▶ [TASK BRIEF]: Please take the records that follow and repeat exactly the lines starting with the line with "Task: Click the Verfügbare Fahrzeuge button" and going on through the line with "Task: Open the Report".

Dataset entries
-- Opening Marker --
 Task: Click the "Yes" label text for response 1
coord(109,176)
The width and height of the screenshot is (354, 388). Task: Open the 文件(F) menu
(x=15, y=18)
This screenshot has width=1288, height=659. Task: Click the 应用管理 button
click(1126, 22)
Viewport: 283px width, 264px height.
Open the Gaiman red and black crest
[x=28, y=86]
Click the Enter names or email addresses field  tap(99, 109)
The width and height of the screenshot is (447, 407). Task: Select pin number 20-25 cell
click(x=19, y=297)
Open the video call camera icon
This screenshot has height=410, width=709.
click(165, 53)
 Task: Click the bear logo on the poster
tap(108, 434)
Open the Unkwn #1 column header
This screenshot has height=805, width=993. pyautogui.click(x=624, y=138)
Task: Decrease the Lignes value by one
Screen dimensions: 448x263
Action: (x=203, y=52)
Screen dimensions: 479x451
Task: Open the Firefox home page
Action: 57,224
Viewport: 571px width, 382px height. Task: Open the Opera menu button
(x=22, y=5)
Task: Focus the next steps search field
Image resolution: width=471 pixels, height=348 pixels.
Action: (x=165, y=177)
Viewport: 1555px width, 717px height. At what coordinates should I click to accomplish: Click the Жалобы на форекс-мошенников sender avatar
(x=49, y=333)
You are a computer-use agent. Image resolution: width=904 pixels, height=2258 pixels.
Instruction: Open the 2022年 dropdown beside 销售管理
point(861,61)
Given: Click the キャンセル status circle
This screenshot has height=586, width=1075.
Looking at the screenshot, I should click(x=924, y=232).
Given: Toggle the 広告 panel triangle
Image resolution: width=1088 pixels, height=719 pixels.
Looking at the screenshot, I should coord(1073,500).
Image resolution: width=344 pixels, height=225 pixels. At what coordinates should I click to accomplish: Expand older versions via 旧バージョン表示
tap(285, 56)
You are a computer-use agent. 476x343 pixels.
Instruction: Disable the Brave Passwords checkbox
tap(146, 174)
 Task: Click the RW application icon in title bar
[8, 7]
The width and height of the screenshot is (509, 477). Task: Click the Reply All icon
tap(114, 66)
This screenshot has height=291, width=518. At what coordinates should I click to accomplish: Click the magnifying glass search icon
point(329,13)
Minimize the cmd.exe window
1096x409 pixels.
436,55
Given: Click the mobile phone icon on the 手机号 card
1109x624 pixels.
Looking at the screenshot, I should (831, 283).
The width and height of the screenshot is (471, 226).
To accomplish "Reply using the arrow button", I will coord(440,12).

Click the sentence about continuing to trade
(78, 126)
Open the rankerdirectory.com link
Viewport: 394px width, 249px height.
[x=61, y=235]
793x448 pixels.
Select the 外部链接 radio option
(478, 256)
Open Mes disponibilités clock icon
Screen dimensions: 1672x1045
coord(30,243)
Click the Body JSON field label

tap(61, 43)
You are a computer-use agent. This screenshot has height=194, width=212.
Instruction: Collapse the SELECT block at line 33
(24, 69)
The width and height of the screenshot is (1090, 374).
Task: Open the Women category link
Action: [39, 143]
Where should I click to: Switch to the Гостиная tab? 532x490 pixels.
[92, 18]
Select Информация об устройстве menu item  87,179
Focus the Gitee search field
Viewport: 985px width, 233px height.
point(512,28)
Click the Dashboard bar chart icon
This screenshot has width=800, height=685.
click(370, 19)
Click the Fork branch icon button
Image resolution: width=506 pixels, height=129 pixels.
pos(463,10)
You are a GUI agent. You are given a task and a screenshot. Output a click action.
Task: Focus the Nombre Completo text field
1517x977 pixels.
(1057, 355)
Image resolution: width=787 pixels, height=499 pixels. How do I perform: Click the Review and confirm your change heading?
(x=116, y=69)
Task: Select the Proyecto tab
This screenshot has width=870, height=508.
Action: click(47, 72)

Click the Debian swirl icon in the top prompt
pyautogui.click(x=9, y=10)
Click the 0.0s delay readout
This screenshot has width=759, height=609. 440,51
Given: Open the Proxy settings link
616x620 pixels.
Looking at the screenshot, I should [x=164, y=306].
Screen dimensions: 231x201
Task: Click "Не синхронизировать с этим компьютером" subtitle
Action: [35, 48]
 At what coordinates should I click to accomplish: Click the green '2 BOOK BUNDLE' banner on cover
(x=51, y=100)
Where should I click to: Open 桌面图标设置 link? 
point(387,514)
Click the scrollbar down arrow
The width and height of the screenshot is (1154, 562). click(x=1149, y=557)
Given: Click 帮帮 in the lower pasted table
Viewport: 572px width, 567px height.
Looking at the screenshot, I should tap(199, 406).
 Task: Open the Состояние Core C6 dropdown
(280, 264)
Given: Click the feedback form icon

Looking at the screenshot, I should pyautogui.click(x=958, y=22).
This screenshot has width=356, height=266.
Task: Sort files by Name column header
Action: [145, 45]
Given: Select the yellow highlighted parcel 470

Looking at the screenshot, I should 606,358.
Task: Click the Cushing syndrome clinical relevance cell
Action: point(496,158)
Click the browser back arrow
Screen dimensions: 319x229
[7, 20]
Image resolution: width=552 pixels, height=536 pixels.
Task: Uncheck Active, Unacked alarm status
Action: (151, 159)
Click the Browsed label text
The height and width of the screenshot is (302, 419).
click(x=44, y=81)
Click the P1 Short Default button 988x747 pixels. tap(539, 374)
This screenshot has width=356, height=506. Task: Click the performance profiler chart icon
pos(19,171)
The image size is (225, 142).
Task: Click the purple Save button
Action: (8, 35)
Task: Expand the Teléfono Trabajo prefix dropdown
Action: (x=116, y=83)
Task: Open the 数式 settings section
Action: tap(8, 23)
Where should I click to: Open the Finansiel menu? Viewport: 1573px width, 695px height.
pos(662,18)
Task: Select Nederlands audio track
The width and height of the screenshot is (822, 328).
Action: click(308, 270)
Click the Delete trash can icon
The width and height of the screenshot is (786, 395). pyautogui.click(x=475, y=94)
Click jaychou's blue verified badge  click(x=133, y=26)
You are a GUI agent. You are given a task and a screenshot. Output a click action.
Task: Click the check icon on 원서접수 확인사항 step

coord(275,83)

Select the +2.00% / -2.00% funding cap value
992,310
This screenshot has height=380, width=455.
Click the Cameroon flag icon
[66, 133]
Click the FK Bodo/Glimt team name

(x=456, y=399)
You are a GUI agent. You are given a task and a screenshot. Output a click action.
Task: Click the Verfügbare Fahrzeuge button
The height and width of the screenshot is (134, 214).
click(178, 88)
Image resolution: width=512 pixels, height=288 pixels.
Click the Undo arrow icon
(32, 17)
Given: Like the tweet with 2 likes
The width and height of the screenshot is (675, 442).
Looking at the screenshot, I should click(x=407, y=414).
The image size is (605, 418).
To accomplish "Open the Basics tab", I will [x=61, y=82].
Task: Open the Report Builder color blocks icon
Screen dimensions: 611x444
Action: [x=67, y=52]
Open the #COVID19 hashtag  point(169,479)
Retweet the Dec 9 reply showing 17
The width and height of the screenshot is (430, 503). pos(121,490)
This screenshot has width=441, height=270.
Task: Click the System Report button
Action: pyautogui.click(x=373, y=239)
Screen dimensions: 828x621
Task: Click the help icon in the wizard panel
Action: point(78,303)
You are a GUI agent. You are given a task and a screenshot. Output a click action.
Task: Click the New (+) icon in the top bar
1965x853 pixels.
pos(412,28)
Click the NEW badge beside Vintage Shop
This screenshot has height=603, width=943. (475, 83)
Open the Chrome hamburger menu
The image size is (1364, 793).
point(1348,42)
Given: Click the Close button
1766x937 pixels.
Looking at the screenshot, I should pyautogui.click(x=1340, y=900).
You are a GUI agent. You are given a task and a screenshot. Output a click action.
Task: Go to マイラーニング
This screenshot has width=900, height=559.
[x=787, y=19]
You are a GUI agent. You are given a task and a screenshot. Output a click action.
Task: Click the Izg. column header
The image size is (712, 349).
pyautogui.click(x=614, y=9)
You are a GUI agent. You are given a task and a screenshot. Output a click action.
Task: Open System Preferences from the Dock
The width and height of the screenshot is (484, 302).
-- Closing Marker --
▶ [SOLUTION FOR THIS PROBLEM]:
Task: Click the Verfügbare Fahrzeuge button
The height and width of the screenshot is (134, 214).
click(178, 88)
Image resolution: width=512 pixels, height=288 pixels.
Click the Undo arrow icon
(32, 17)
Given: Like the tweet with 2 likes
The width and height of the screenshot is (675, 442).
Looking at the screenshot, I should click(x=407, y=414).
The image size is (605, 418).
To accomplish "Open the Basics tab", I will [x=61, y=82].
Task: Open the Report Builder color blocks icon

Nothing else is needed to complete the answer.